World War II had ended with the victory of the United States. But even in triumph, Churchill and Truman felt a new danger was arising--the Communist Soviet Union. In Fulton, Churchill used the famous words "iron curtain" to describe the separation between countries under the control of the Soviets and all the rest of the countries in the world. The cold war, which continued until the fall of Communism in the 1980's, was declared.

Taking part in this history, were the students of MSD. MSD boy scouts assisted at the information booths. The MSD campus turned over living space to the Missouri State Guard; MSD boys helped cleaned out the rooms to make them comfortable for the troopers. But perhaps most active--and most excited--were the MSD older girls. Ten of them were selected to serve lunch to Truman and Churchill at the home of the president of Westminster College.
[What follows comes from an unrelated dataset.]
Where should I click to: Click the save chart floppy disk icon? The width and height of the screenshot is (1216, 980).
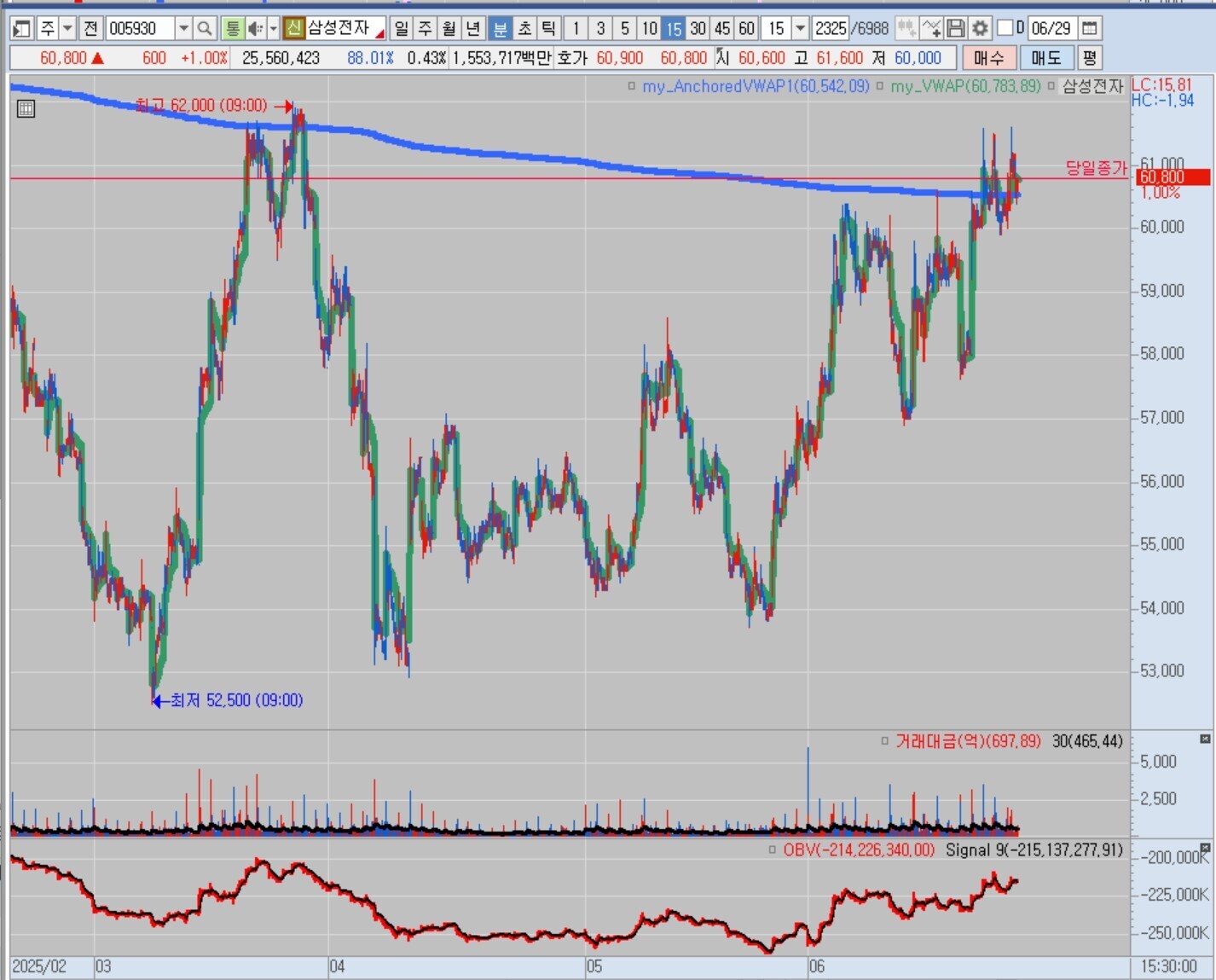click(956, 29)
Dewey Coats, MSD's deaf woodworking teacher and later vocational principal, praised Churchill as a "master of signs."

Quoted in the Fulton Daily Sun-Gazette as well as the Missouri Record, Coats said: "No one ever applied the language of signs to a greater cause and to greater effect than when Churchill used the 'V' sign... (as) a symbol of undying opposition to Hitler's dream of world conquest."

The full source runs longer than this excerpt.